***** Selected excerpt *****

Jack is clearly a busy man: with so many texts in the mix, as well as his involvement with universities, museums and institutions various. Lecture tours, writing, publishers, teaching: time to let him get on with his working day. But first some Hurtwood memories? Jack is generous in his praise of a school that provided him, for the first time he claims, with freedom and ‘the amazing opportunity to do anything.’ Really? What about all the pressure that we teachers maintain to get those great results, the ones that earned his place at Warwick? His memory it positive: he was still left with time for plenty of fun, and of course rule-breaking. I shall as ever maintain radio silence, although I know, shall we say, a little more about boarding life at Peaslake House. Hurtwood also consolidated that with personal development, comes a consequent personal responsibility. Studying History, English and Theatre, Jack remembers his teachers Jackie, Jaqueline and Hugo with affection and gratitude. I had the privilege of introducing him to the writer Joseph Conrad in the Advanced English classes (did he ever give me back my copy of Heart of Darkness? He did, he reassures me, with a thank-you note!) We move tangentially and swap haunting memories of 9/11: live images on the mezzanine tv of the second plane hitting, the jumpers, the shock. He comes back however again to inspirational brilliance of Jackie’s teaching, and how in the wake of this collective moment of history itself, classes were alive with explorations and discussion. His time with us was ‘important and meaningful’; he loved the ‘wider stuff’ that Wednesday afternoons offered and made a valuable group of friends.

***** Provided records *****

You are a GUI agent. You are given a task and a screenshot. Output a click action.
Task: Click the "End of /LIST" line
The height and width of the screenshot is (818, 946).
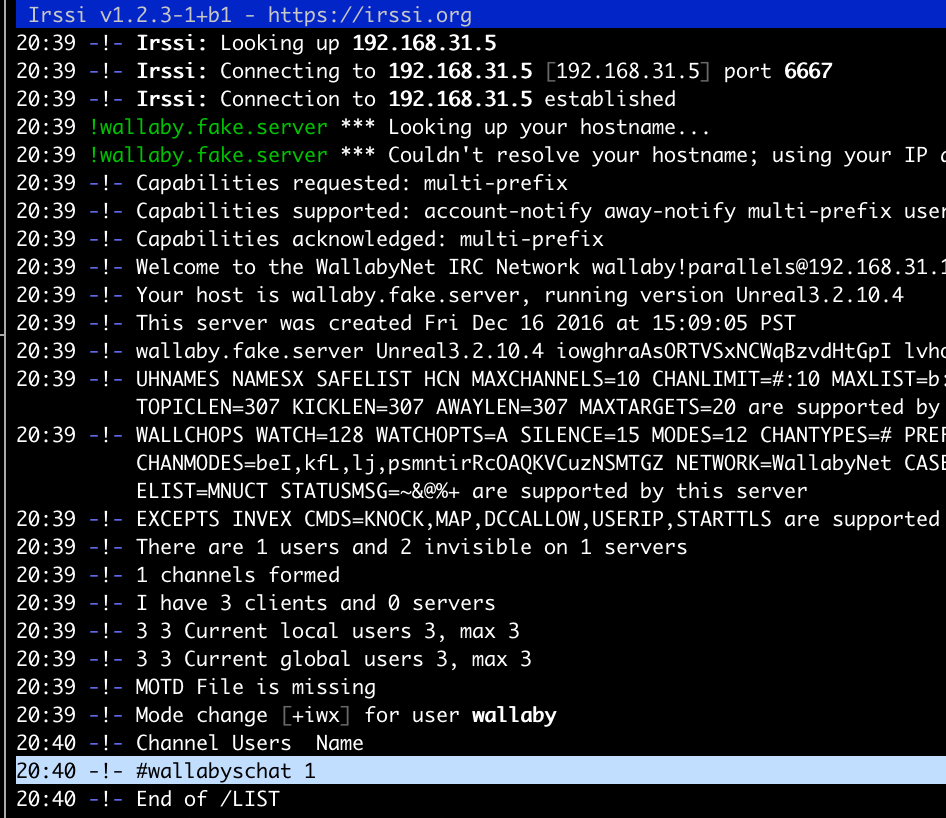click(207, 799)
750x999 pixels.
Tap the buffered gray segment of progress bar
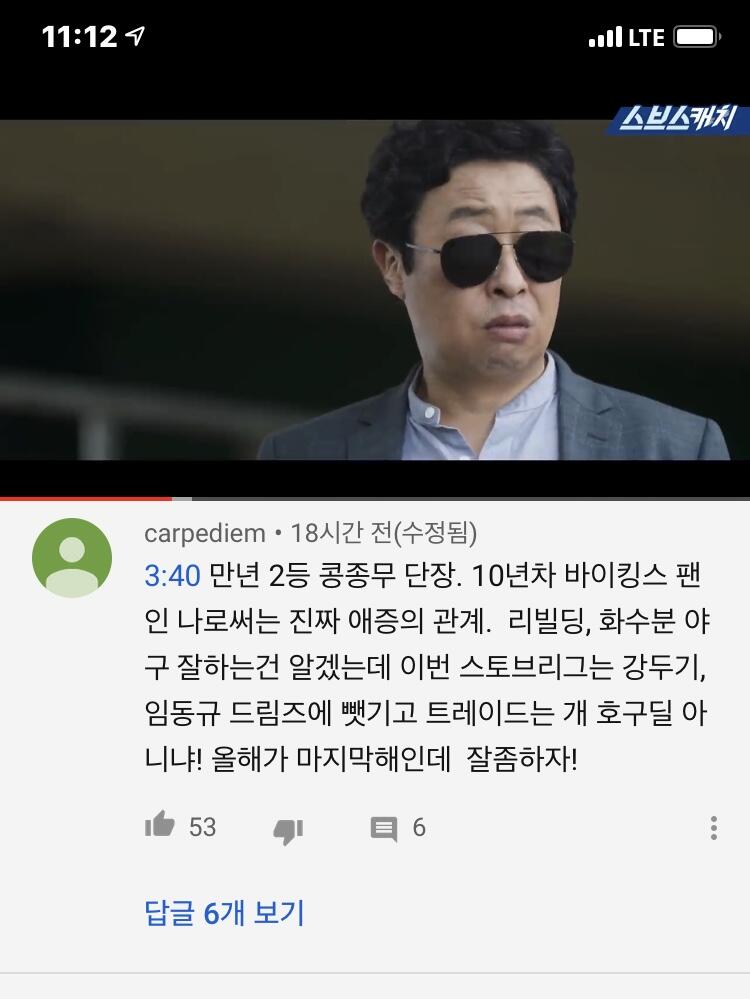click(182, 499)
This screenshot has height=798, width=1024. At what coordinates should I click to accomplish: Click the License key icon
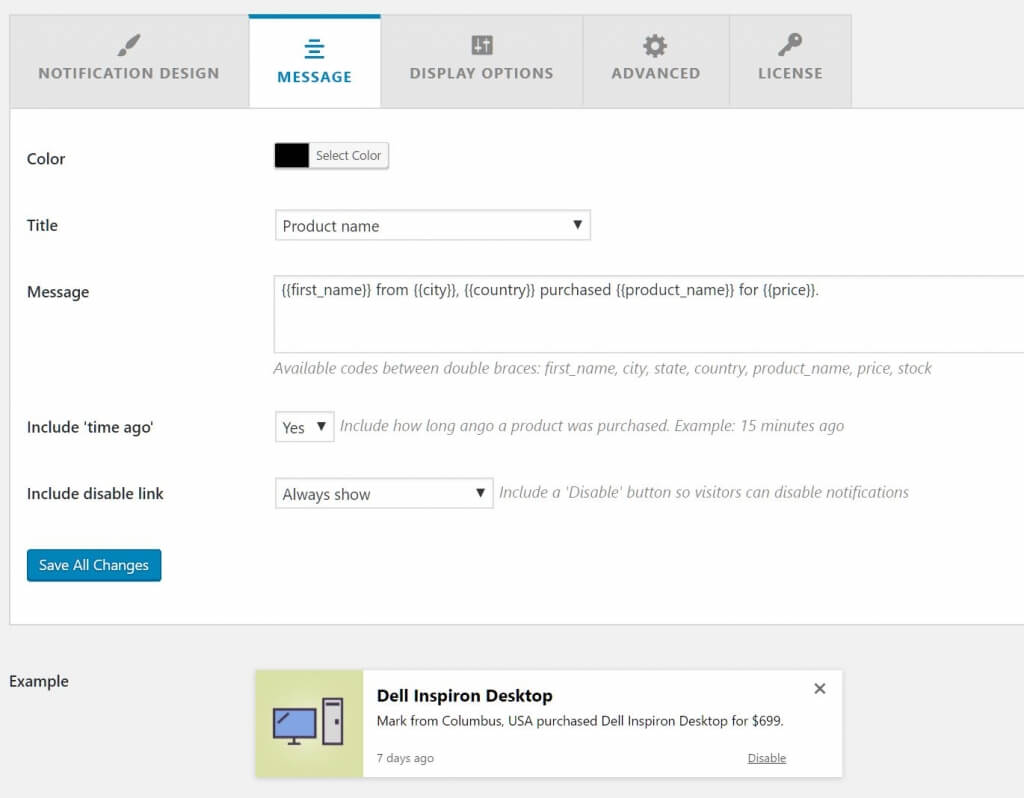(790, 45)
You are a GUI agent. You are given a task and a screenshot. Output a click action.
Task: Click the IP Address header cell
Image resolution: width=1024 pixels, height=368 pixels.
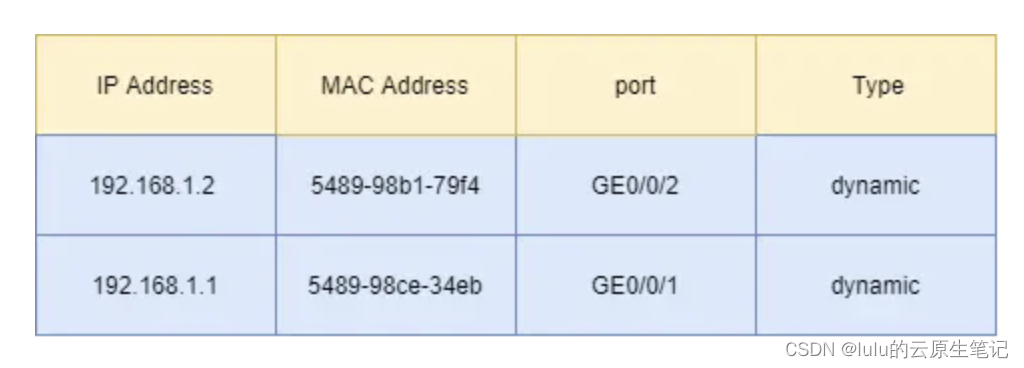[155, 85]
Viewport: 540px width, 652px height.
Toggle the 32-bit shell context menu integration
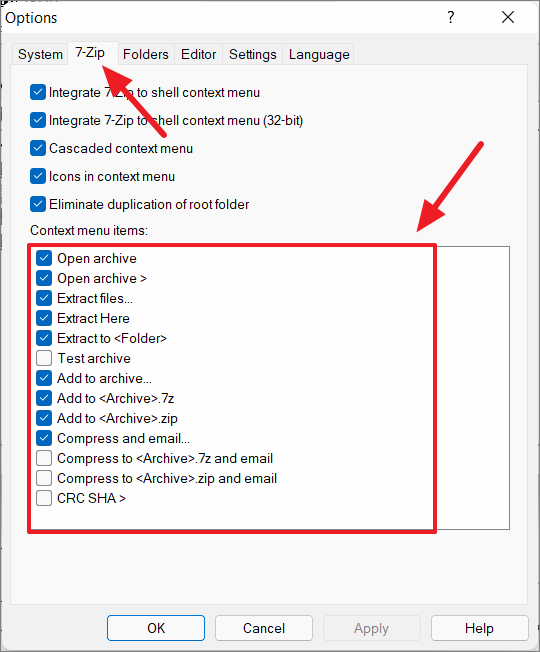[x=38, y=120]
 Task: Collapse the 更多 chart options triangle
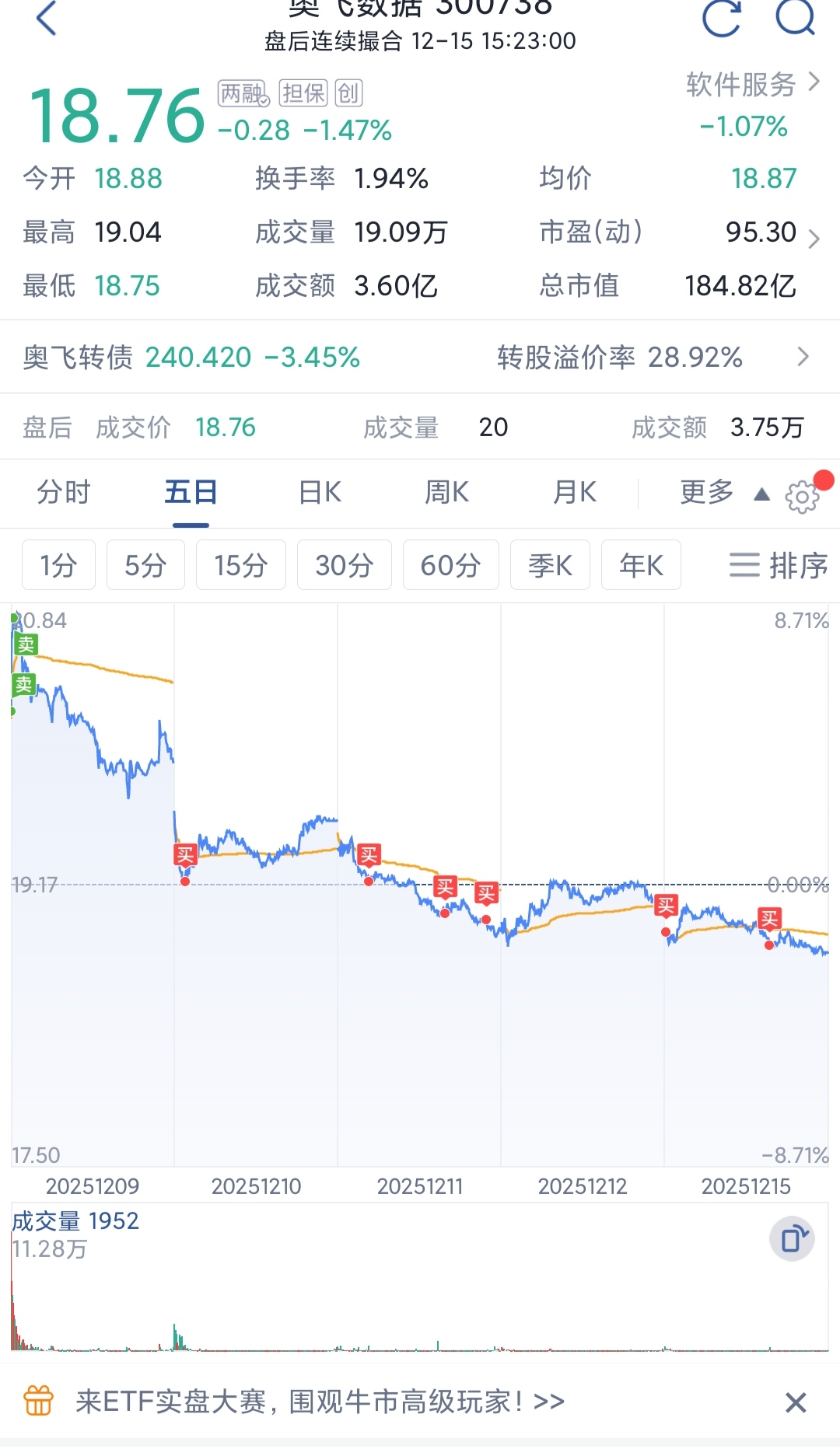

*****

- [Problem statement]
Pick up the piece about Jack's memories of Hurtwood where it stops, and keep writing it.

- [Result of this task]
Time for us both to get on with the day, but first, does he have any specific advice to our students today as they peer into their futures, trying to see who they will become? His response is instant and as passionate as you would expect from someone who is making his mark in the world through tough clear-eyed and unsentimental analysis of the wider world. In terms of degree study, ‘Do something that you really want to do, something that you’re going to enjoy.’ Don’t be guided by what others think you ‘ought’ to do, by what you might earn, but by what really interests you. Visit the university, the campus, the town: get the feel of the place, make sure you feel you could be happy there. He adds that if you find the process ultimately ‘hard, remember, it’s supposed to be hard.’ What great pocket wisdom and what a pleasure it has been to catch up with Jack: his integrity and intelligence shine out like a beacon. His considered reflections on both his school days with us and the need for a more inclusive and affirmative social and cultural way forward have been impressive. Unsurprisingly almost his last words spill into more advice to students. Follow what you care about, what excites you, he offers, because ‘doing what you enjoy is the best way to do it really well.’ I get the impression that this is the shaping mantra of his own life. Thanks for sharing some time with us Jack – I for one cannot wait to read your new book. Provocative and incendiary? Go! Go! Go! I say, and thanks for bringing it on home to Hurtwood!